Başbakan Davutoğlu, ekonomik müeyyidelerle ilgili ise Türkiye-Rusya ilişkilerinin karşılıklı çıkar ilişkisine dayanan bir yapıda olduğunu söyledi.

Türkiye'nin tek taraflı olarak Rusya'dan ekonomik çıkar elde etmediğini, Rusya'nın da Türkiye'den elde ettiği ekonomik çıkarların olduğunu anlatan Davutoğlu, Rus yetkililerin bütün bunları göz önüne alarak, soğukkanlı bir şekilde olayı bütünüyle değerlendiren bir tutum içinde tavır sergilemesinin en doğal hakları olduğunu vurguladı.

- "Önceliğimiz Rusya ile iletişim kanallarını açık tutmak"

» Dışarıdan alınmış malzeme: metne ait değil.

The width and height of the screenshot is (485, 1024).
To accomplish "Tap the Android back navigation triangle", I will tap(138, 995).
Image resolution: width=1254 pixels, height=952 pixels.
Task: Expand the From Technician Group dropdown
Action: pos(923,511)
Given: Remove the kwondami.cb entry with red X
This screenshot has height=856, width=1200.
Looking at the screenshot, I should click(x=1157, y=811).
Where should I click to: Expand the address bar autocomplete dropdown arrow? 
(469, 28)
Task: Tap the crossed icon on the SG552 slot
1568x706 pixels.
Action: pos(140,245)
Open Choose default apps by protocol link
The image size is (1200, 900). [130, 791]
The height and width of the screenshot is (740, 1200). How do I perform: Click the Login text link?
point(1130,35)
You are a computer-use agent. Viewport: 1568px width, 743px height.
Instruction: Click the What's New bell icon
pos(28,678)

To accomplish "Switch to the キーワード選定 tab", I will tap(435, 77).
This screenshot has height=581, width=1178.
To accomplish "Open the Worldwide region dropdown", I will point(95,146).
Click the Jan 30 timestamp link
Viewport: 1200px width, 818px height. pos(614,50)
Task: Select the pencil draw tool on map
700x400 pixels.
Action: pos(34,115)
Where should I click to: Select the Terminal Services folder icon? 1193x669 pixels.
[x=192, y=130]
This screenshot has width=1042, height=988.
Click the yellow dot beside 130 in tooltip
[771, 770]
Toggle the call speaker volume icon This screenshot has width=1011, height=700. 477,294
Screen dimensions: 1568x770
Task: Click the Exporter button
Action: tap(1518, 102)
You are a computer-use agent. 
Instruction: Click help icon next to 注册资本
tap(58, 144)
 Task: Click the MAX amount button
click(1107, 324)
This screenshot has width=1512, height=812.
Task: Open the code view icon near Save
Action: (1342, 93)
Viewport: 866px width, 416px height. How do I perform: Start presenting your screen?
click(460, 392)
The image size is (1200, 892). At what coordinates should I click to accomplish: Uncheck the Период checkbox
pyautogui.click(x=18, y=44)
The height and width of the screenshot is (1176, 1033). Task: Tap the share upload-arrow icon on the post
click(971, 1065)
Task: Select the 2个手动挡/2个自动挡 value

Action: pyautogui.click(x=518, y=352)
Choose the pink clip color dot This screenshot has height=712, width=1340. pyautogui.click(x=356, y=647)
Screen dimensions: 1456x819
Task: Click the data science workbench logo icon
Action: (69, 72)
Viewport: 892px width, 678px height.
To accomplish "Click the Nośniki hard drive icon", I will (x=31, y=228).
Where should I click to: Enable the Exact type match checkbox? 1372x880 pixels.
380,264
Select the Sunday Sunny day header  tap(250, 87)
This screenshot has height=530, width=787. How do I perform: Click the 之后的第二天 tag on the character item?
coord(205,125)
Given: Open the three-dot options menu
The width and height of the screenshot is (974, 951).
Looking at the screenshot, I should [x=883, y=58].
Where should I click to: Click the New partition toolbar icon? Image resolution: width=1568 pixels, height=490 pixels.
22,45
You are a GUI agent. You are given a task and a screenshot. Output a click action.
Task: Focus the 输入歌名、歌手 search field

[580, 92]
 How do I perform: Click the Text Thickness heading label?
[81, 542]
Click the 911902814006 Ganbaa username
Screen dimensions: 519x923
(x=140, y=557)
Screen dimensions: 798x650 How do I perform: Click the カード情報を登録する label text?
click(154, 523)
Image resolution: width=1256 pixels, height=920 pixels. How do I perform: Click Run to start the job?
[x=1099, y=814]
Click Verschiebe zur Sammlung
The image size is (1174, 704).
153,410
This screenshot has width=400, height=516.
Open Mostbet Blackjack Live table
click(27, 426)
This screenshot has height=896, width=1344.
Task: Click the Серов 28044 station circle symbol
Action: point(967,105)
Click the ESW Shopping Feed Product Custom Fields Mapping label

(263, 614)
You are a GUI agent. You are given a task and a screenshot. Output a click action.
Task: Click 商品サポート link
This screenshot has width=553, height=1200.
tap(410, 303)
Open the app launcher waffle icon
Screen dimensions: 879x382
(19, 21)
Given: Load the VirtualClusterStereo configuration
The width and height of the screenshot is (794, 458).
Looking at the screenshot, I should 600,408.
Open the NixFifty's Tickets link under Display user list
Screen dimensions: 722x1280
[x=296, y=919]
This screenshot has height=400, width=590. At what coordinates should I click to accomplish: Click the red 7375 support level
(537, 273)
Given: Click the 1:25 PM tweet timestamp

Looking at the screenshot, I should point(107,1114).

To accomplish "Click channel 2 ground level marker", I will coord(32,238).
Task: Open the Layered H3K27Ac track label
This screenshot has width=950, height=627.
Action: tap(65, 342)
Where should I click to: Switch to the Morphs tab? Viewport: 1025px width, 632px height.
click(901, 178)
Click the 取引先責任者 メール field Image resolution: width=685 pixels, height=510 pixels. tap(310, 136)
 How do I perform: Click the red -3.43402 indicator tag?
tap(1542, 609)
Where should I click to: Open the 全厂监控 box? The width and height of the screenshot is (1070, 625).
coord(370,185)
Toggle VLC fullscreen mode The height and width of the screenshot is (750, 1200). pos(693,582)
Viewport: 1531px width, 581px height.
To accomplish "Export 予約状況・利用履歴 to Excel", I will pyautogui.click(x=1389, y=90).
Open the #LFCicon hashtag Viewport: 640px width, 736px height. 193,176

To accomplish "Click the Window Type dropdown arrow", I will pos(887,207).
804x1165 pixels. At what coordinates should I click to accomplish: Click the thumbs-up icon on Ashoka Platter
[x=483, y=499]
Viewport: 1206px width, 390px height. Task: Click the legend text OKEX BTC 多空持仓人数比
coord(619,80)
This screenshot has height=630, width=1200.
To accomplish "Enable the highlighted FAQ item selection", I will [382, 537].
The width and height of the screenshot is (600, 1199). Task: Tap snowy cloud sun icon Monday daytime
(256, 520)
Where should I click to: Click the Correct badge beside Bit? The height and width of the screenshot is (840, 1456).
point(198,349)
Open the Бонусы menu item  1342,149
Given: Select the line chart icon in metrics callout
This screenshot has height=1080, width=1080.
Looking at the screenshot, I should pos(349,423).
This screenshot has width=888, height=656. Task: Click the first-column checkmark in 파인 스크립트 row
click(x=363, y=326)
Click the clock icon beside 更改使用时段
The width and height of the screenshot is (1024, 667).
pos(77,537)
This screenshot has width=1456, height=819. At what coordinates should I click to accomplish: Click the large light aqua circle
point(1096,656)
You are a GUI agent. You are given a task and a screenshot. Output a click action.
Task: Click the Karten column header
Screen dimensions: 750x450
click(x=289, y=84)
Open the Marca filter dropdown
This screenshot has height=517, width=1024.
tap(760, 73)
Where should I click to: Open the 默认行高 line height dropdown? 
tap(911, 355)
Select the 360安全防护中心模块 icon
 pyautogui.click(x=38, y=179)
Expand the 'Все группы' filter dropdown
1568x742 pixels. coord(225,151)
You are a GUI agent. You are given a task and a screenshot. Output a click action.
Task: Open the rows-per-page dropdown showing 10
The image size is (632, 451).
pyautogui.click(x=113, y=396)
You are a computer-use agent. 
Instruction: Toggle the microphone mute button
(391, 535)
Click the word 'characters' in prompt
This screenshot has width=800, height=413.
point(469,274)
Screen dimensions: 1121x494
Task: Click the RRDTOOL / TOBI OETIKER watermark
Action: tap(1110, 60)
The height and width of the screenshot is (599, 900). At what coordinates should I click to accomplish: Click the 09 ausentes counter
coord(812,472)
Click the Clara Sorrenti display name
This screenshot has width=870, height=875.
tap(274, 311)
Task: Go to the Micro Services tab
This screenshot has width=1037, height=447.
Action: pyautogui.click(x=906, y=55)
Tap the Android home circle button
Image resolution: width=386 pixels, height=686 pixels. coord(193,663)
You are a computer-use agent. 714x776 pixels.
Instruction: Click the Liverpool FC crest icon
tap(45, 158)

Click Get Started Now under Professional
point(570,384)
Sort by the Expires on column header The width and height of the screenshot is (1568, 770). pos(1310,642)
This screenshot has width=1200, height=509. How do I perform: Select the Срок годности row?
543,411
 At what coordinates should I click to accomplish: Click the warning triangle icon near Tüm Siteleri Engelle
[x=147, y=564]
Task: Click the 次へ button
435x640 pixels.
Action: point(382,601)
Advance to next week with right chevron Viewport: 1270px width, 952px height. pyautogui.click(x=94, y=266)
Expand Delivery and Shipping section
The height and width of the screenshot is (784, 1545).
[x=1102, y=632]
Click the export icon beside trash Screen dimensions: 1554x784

Genelkurmay Başkanı Orgeneral Hulusi Akar'ın, geçen Bakanlar Kurulu toplantısına katılarak geniş bir askeri brifing verdiğini, bütün bu konuların ele alındığını, her açından Türkiye-Rusya ilişkilerinin masaya yatırıldığını aktaran Başbakan Davutoğlu, şu bilgileri paylaştı:

"Başbakan Yardımcısı Mehmet Şimşek'in koordinasyonunda, bunun doğuracağı ekonomik sonuçları ve ele alınacak tedbirleri içerecek olan bakanlıklar arası koordinasyon komitesi oluşturuldu. Onlar bugün toplanacaklar, çalışacaklar biz de Brüksel'den döndükten sonra tekrar değerlendireceğiz. Ancak dediğim gibi birinci önceliğimiz Rusya ile iletişim kanallarını açık tutmaktır, Rusya ile bir daha benzer gerilimler yaşanmaması için Suriye'deki operasyonlar konusunda bir iletişim ve koordinasyon sağlanmasıdır. Bu olay açık bir şekilde ortaya çıkarmıştır ki aynı hava sahası üzerinde iki farklı koalisyon ülke grubunun yürüttüğü hava operasyonları her zaman bu tür kazalara, olaylara sebebiyet verebilir. Bir taraftan Türkiye'nin, ABD'nin ve 50'ye yakın ülkenin içinde olduğu DEAŞ'a karşı mücadele koalisyonu var. Onun yürüttüğü operasyonlar var. Diğer tarafta Rusya'nın özellikle İran ile birlikte Suriye rejimine destek vermek üzere, 'DEAŞ'a karşı operasyon yapıyoruz' diyerek destek vermek üzere, yaptığı operasyon var. Burada iki koalisyonun da eğer DEAŞ'a karşı mücadele ediliyorsa sadece DEAŞ'a yönelik ortak bir eylem planı içinde buluşulması önem taşıyor. 'DEAŞ'a karşı operasyon yapıyorum' diyerek Türkiye'ye yeni mülteci akınlarına yol açacak şekilde sivil halkı bombalamak bugün katılacağımız Türkiye-AB Zirvesi'nin ana konusu olan mülteciler krizi bağlamında da Türkiye'yi doğrudan ilgilendiren bir konudur. Bu uçak düşmemiş olsaydı, sınır ihlali olmamış olsaydı da bu operasyonlar doğru bir zeminde yapılmıyor diyerek Rusya ile olan görüşmelerde bunu dile getirecektik."

- Angajman kuralları

Başbakan Ahmet Davutoğlu, dün TBMM'de tartışmalara neden olan angajman kurallarıyla ilgili de Türk hava, deniz ve kara sahasının korunmasının Türk Silahlı Kuvvetlerinin görevi olduğunu dile getirdi.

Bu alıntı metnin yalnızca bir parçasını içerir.